Trademark Appeal Case
本データベースは、特許庁の審決例をAIで解析・要約したものです。拒絶理由通知に対する意見書作成や、審判請求書等の作成時の参考としてお役立てください。
| 審判番号 | 不服2006−19590(T2006−19590/J1) |
|---|---|
| 審判種別 | 不服 |
| 結論 | 勝訴(請求認容) |
本願商標は、「i−Chips」の欧文字を横書きしてなり、第9類に属する願書記載のとおりの商品を指定商品として、平成17年11月15日に登録出願されたものである。
原査定において、本願の拒絶の理由に引用した登録第4388760号商標(以下「引用商標」という。)は、別掲のとおりの構成よりなり、昭和63年3月8日に登録出願(優先権主張:アメリカ合衆国、1987年11月5日)され、第11類「電気機械器具、その他本類に属する商品」を指定商品として、平成12年6月2日に設定登録されたものである。
本願商標は、前記1のとおり、「i」と「Chips」の各文字をハイフンを介して書してなるものであるところ、これらは同一の書体、同一の大きさで書され、外観上まとまりよく一体的に構成されているものである。また、これより生ずると認められる「アイチップス」の称呼も格別冗長というべきものでなく、よどみなく一連に称呼し得るものである。
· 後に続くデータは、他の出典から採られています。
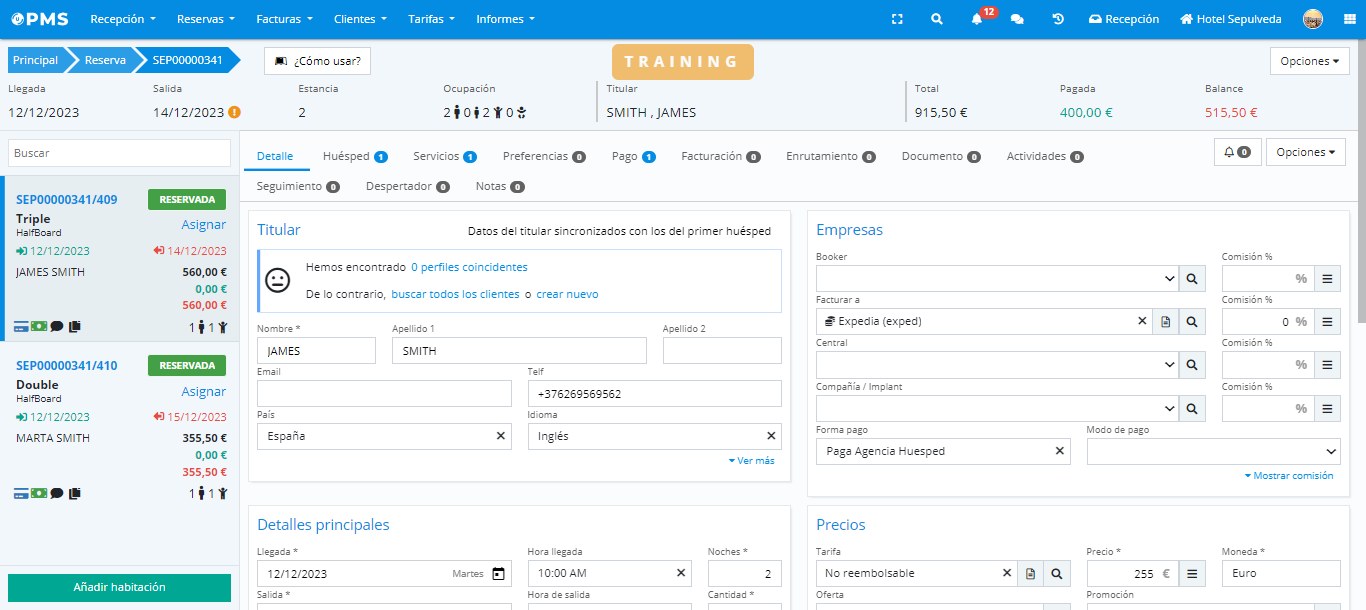Viewport: 1366px width, 610px height.
Task: Remove the Paga Agencia Huesped payment form
Action: (x=1059, y=451)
そして、アルファベットの1字が商品の記号、符号等に普通に使用される場合があるとしても、本願商標のごとき構成にあっては、語頭の「i」の文字部分が記号、符号を表したものともいえず、また、構成後半の「Chips」の文字部分のみが独立して認識されるとみるべき特段の事情は見いだせないものであるから、その構成全体をもって一体不可分の造語を表したものと把握、認識されるとみるのが相当である。
そうとすると、本願商標は、その構成文字全体に相応して「アイチップス」の称呼のみを生ずるものとするのが相当である。
これに対し、引用商標は、別掲のとおり、容易に「CHIPS」の欧文字を表したものと認識はできるものの、該文字の上半分を小さな黒塗り矩形で、下半分を丸ゴシック書体で表し、特徴のある表現よりなるものと認められるところである。
そうとすると、引用商標は、その構成文字全体に相応して「チップス」の称呼及び「(木の)切れはし、かけら、薄片」などの観念のみを生ずるものである。
してみると、本願商標と引用商標とは、称呼、外観及び観念のいずれの点においても非類似の商標といわなければならない。
したがって、本願商標より「チップス」の称呼をも生ずるとし、その上で、本願商標と引用商標とが称呼上類似するものとして、本願商標を商標法第4条第1項第11号に該当するとした原査定は、取り消しを免れない。
その他、政令で定める期間内に本願について拒絶の理由を発見しない。
よって、結論のとおり審決する。